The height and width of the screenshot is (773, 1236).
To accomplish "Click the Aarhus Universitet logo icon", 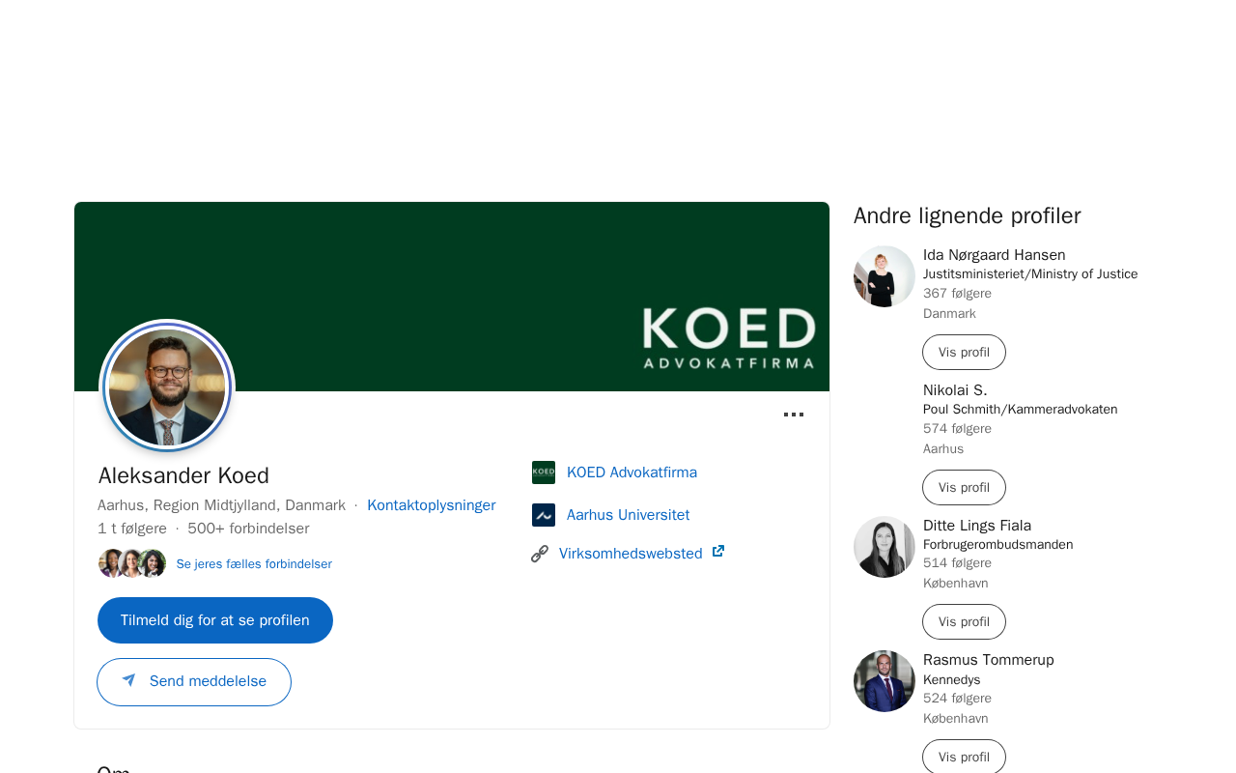I will (544, 515).
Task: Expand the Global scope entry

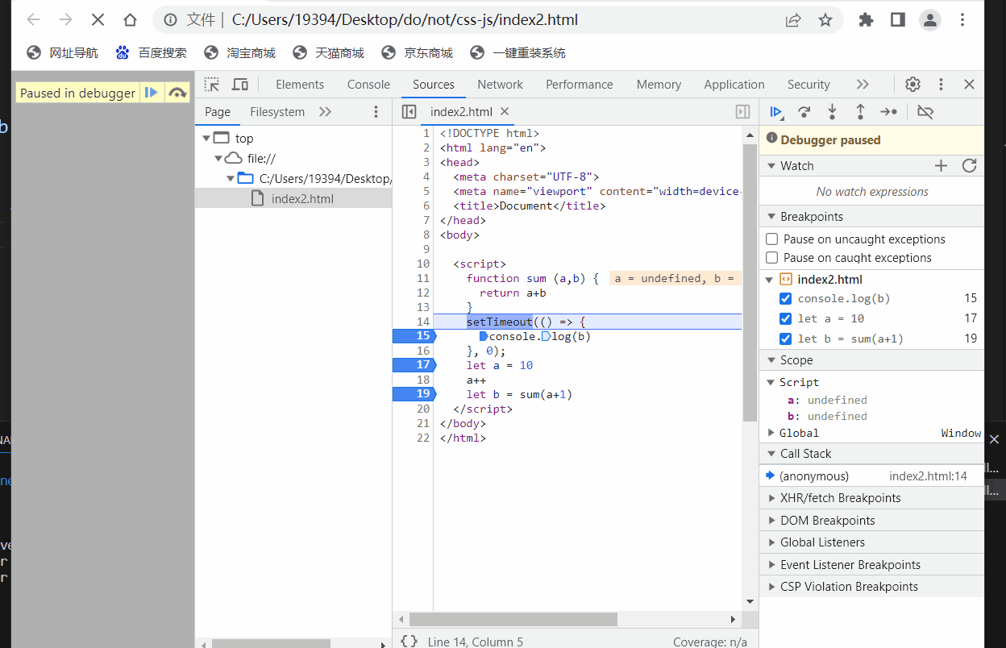Action: pos(771,434)
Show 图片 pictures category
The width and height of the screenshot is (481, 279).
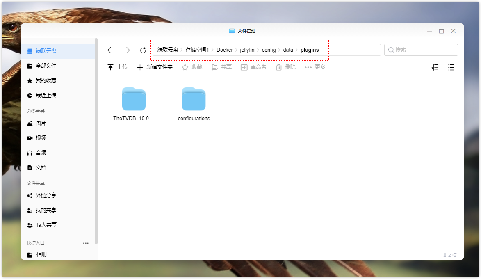[x=41, y=123]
════════
→ **TASK DIRECTIONS**:
What is needed is a word-for-word restatement of the lines from the one holding "Show 图片 pictures category" to the final line of the data above, inclusive, without any pictures.

→ **COMPLETED EXERCISE**:
Show 图片 pictures category
The width and height of the screenshot is (481, 279).
[x=41, y=123]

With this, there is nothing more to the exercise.